Preferred Qualifications:

• Cloud Vendor Certifications on AWS, GCP or Azure




• Bachelor’s Degree in an Information Security, Cybersecurity, Software Engineering, Computer Science or equivalent. Master’s Degree in a related field a plus.




• Experience designing and engineering secure solutions within IaaS/PaaS/SaaS cloud platforms




• Experience in application security, or as developer building secure applications




• Good understanding of cloud security frameworks and standards (NIST, CSA, ISO 27017/18 etc.)




• Good understanding of Federal and Regulatory standards like MARS-E, IRS 1075, HIPPA etc.




• Competent with technologies such as JSON, Python and/or Terraform




• Experience publishing engineering patterns or other reusable artifacts for cloud enablement




• Bachelor’s Degree or equivalent work experience




• One or more Security certifications (i.e. CISSP, CCSP, CISM, GSEC, SANS GIAG, ISSAP) or equivalent education




• Demonstrated knowledge of network security, mobile security, cloud security, and infrastructure security, including Windows, Unix/Linux.

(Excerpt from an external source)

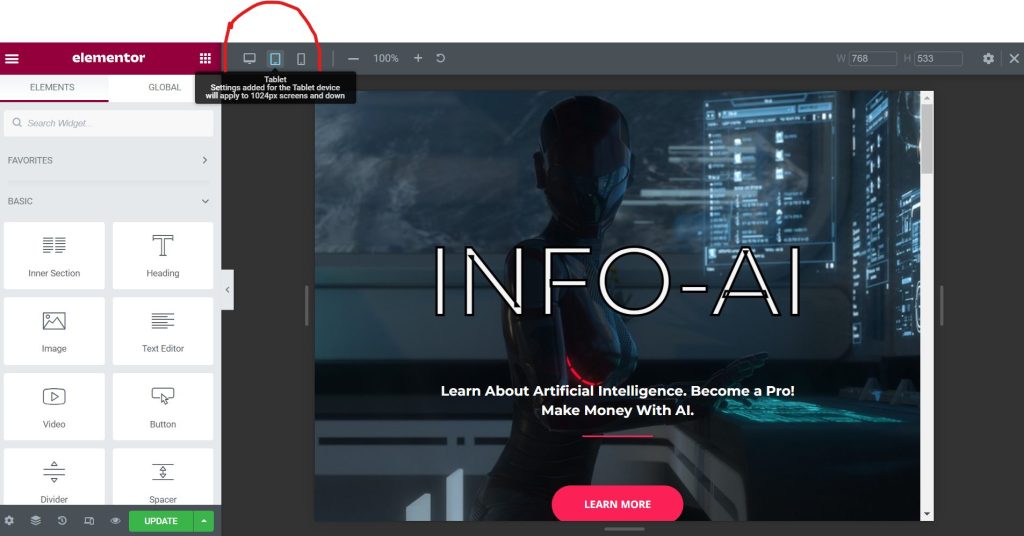Image resolution: width=1024 pixels, height=536 pixels.
Task: Switch to Desktop device preview
Action: coord(250,59)
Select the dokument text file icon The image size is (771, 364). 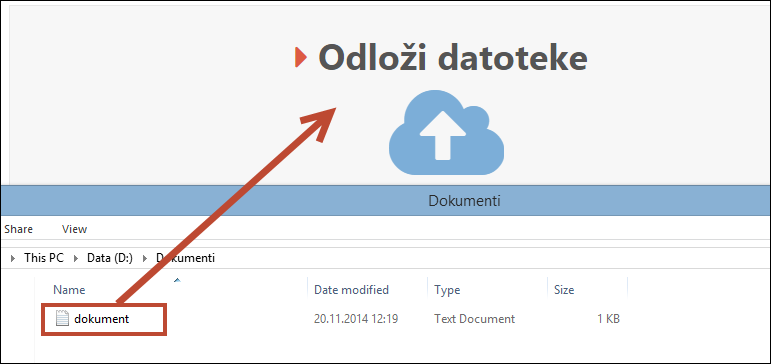tap(62, 319)
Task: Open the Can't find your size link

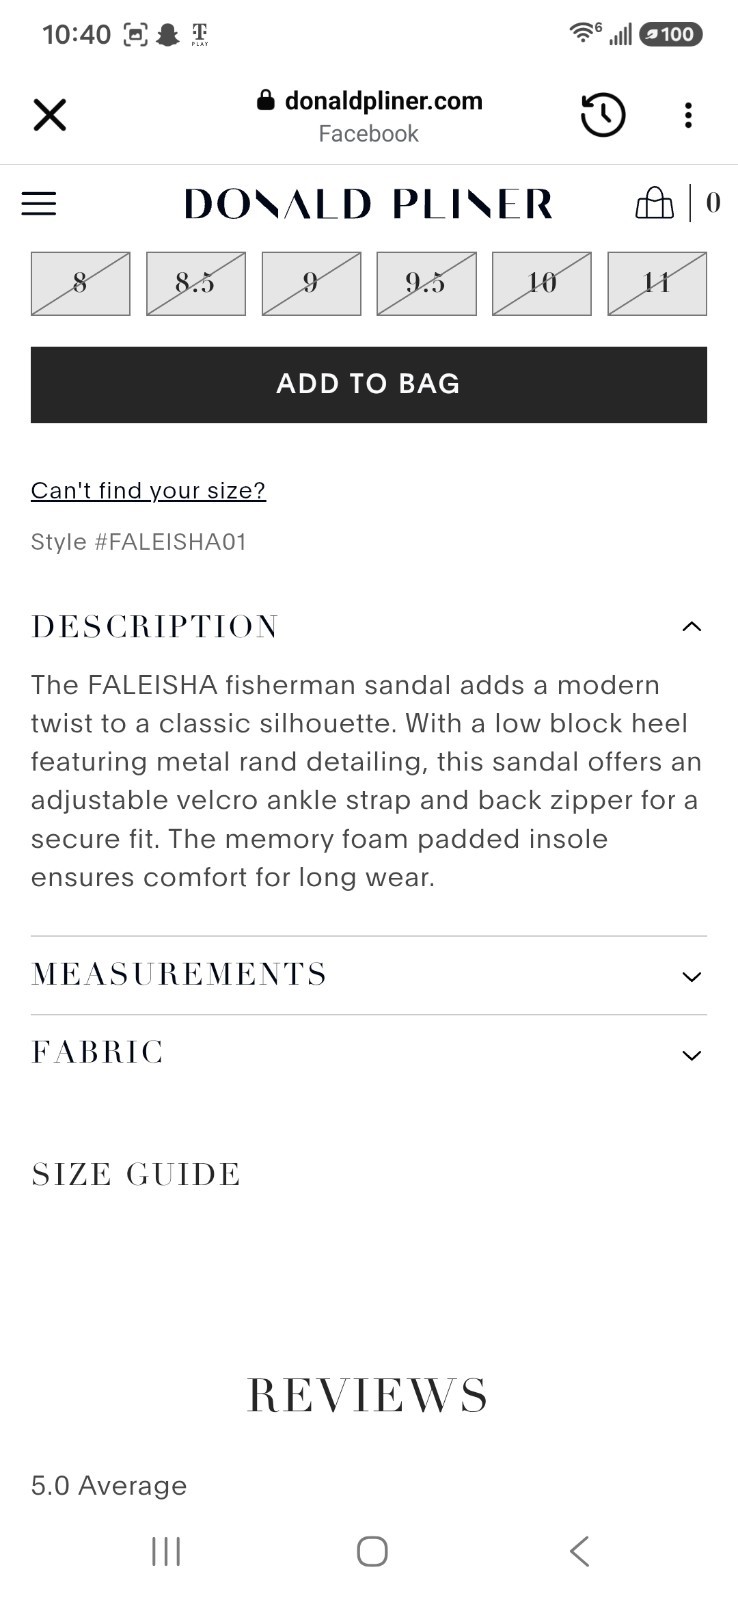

• Knowledge of application security including API security including confidentiality, integrity, authentication, and authorization.




• Preferred experience with the transformation of traditional data center security measures into industry adopted cloud technologies including Amazon, Azure, Google, etc.

We offer Medical, TeleMedicine, Dental, Vision, Life and AD&D insurance, 401K, Leave of absence & disability benefits, paid time off & holidays and more.

In accordance with Colorado State Law (https://leg.colorado.gov/bills/sb19-085) the salary range forColorado for this role is $130,000 to $180,000 per year with 30% bonus target.

Equinix is an equal opportunity employer. All applicants will receive consideration for employment without regard to race, religion, color, national origin, sex, sexual orientation, gender identity, age, status as a protected veteran, or status as a qualified individual with disability.